Tuesday, July 24, 2007

Literary Love, Endless Highways and Stone Presidents

I am heading out west for a three-week road trip in a few days -- it will be a mad rush to a cousin's wedding in Portland, then to Reno with scattered stops along the way for lunch and coffee with friends, to my mom's house to pick up a bunch of boxes of my old belongings and things that belonged to my grandmother, then back to Virginia with my mom to keep me company, in a race to get her to the airport so she can fly back home in time to get to work six days after we leave Reno.

Highway and clouds

Somewhere out west.

It's just over 6,000 miles round trip.

Why a road trip? Well, we have a car that gets fantastic gas mileage (so that, actually, gas will cost about the same that it did on my 2002 road trip in a Jeep Cherokee), plane tickets are very expensive these days, and to take two trips with two plane tickets, or even one plane ticket to Portland, plus a rental car to drive to Reno and back to Virginia would end up costing far more in the long run, by my calculations. Plus, I'm just tired of flying. I've been flying my whole life, but I think passengers are getting meaner and nastier to each other, customer service has gone way down, and personal passenger space has become inhumane, even before people start putting their seats back into my lap (a practice I think should be banned except on red-eye flights). I plan to travel all over the world in my life, and that will certainly involve flying, but why torture myself if I don't have to?

Anyway, I'm going on this road trip, and I am a bit nervous and a bit excited and a bit reluctant and a bit delighted. I'll get to see lots of friends and family I love...

Darth_1

I think this is my dad.

...and meet people I've never met but can't wait to meet, and see scenery I've never seen before and add to the list of states I've visited (Montana, maybe? Idaho? South Dakota?), and possibly see Mount Rushmore and maybe step foot onto the Laura Ingalls homestead and definitely visit Powell's City of Books, which I've longed to visit ever since I first heard of it years and years ago.

Highway 36-3

Highway 36 in Northern California

And I'll have hours of thinking time on the way out west, which will be nice. I've spent a lot of time getting music ready to download onto my new iPod. But, even better, I've found LibriVox, a magnificent site of free recordings of public domain literature (a big thank you to all the people who are willing to donate their time and energy to make something like this available to the world).
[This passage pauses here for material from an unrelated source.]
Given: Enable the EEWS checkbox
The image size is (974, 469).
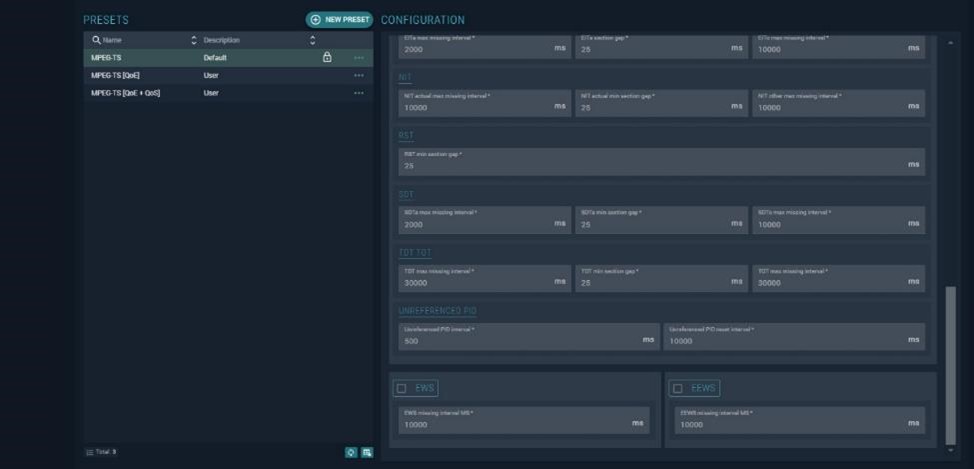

Now I have downloaded so many hours of books and poetry that I might not be listening to any music at all.

* Twenty Thousand Leagues Under the Sea by Jules Verne
* Buccaneers and Pirates of Our Coasts by Frank Richard Stockton
* Treasure Island and Foreign Lands by Robert Louis Stevenson
* Mountains of California by John Muir (for when I'm driving through those same mountains)
* Andersen's Fairy Tales by Hans Christian Andersen
* Gawayne and the Green Knight by Charlton Miner Lewis
* Sailing Alone Around the World by Joshua Slocum
* Song of Wandering Aengus by William Butler Yeats
* Ulysses by James Joyce

and finally, a bunch of poetry by Christina Rossetti, T.S. Eliot, Edgar Allen Poe and Tennyson.

This, my friends, is why I am so excited to have an iPod. Because now I will be a captive audience for all those books I've been meaning to read. There were so many more to download, and so many authors, including Jane Austen, Shakespeare, Mark Twain, Herman Melville and on and on. I'm still not sure I'm finished downloading; I'm torn between Mansfield Park, Moby Dick and The Picture of Dorian Gray.
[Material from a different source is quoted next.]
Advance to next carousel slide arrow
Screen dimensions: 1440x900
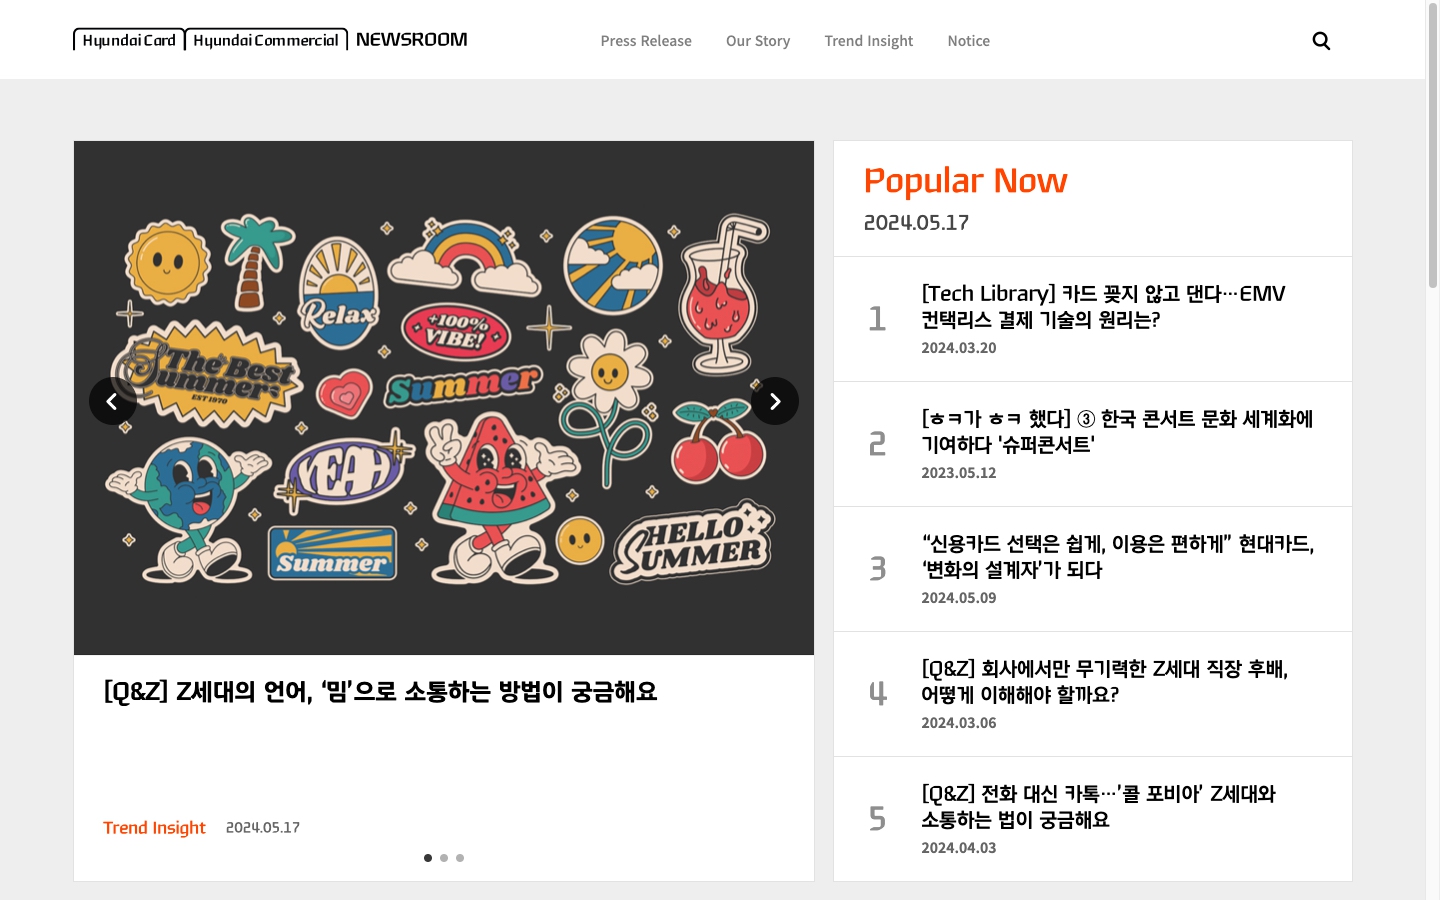pos(775,401)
So this brings us to the burning question of the day: if you listen to a book, can you then say you've read that book? Ah, modern technology and the dilemmas it poses.

And now back to the road trip -- I don't have a laptop and will have only sporadic access to any computers, so I'll be out of sight for a while, but I will be back in mid-August with, I hope, lots of photos and some tales to tell.
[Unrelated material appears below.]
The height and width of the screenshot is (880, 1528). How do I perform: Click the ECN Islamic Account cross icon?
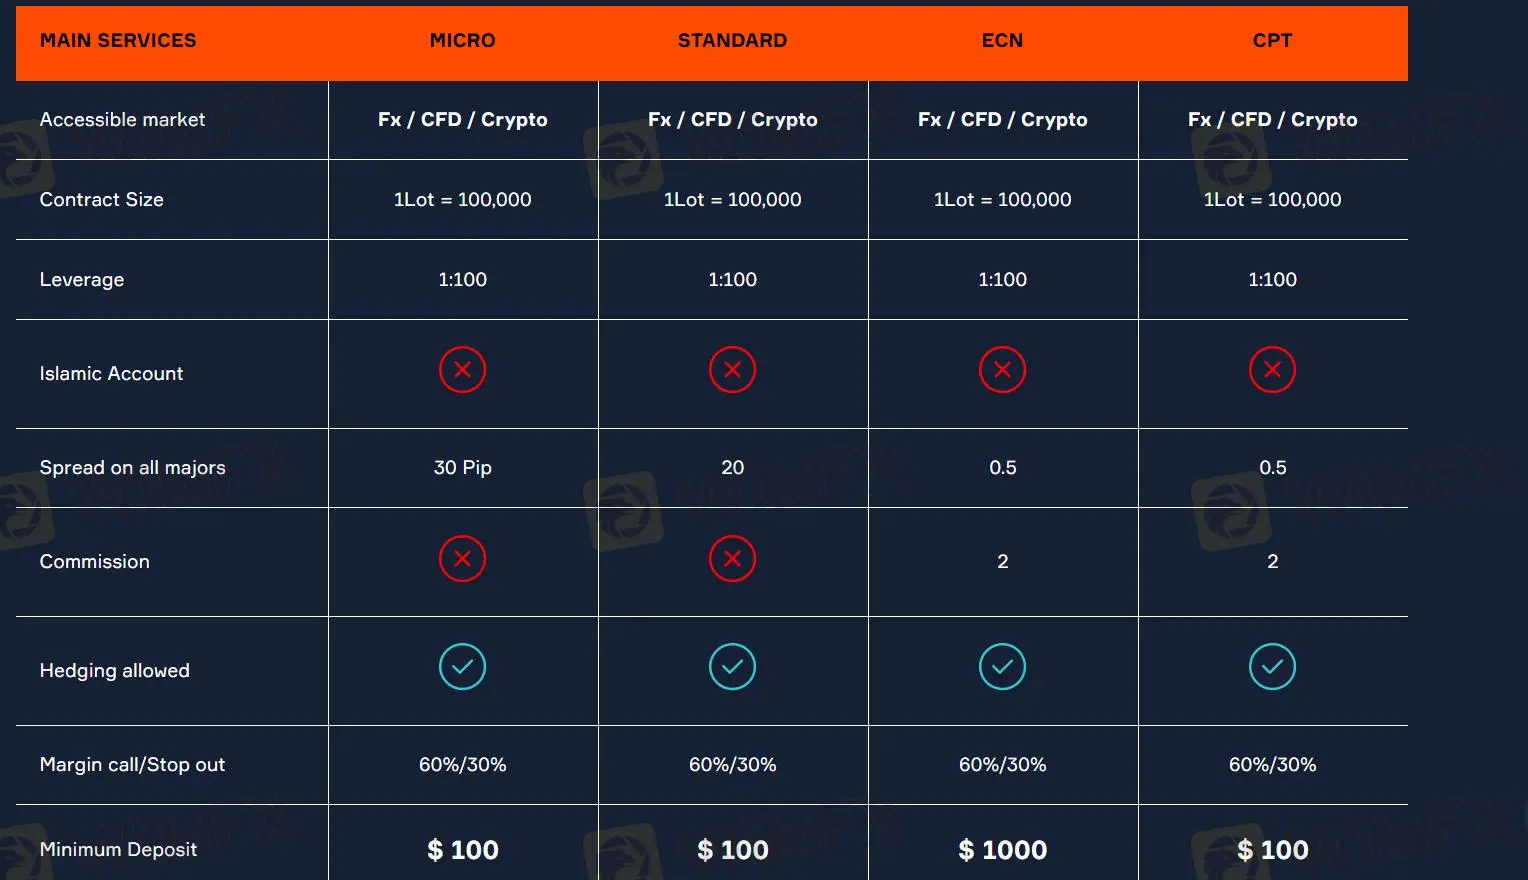click(x=1002, y=370)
(Like the time I was driving through New Mexico, in the middle of nowhere, listening to the song "The Lighthouse Tale" by Nickel Creek, when, in the middle of desert that stretched as far as I could see, I passed a street sign for Lighthouse Lane... mere coincidence?)

OH: and I almost forgot, for those who are as fascinated by word roots and meanings as I am, here is a site that looks into the linguistic and mythological origins of the names of the characters and other words used in the Harry Potter series... J.K. Rowling clearly put a lot of thought into the names she used.

12 comments:

Anonymous said...

Hang on a moment… Darth Vader is your father?!?! But in that case, that makes you… Princess Leia! :p

Wow, a roadtrip? Me and some galpals of my have planned that before we turn 30 we’ll come to the states for a 1 month roadtrip along the west coast, fly over to the east cost and have a lil roadtrip there… lets see how it turns out.

You have fun meeting up with your family & friends, and come back with loadsa stories and pics to show n tell!

Cheers!

Anonymous said...

Thanks so much for that HP word root link. Enjoy your trip :)

Anonymous said...

Heehee, Crashie... actually, I'm the unknown sibling... Alison Earthwanderer. Okay, that was cheesy... soooooorrry.

Felicia, you are most welcome. Thank you for stopping by!

Anonymous said...

Have fun on your roadrip! I would LOVE t othat in my old 77 VWbus! I would have to know a lot of Vdub mechanics on the way though! you will have a blast..take lots of pics!

Anonymous said...

I say Yes you can say you read the book well okay technically you had someone read the book to you but that's okay. Be warned though you might just miss the odd turning whilst listening I know I certainly have done. Have a wonderful trip.

Anonymous said...

Thanks for the wonderful link.
What a fun roadtrip you have planned out - I'd much rather travel by car and see the sights along the way. Have a safe trip - enjoy!
Oh - and don't forget to bring back lots of photos!

Anonymous said...

nah, that was adoreable - i knew that was coming ;)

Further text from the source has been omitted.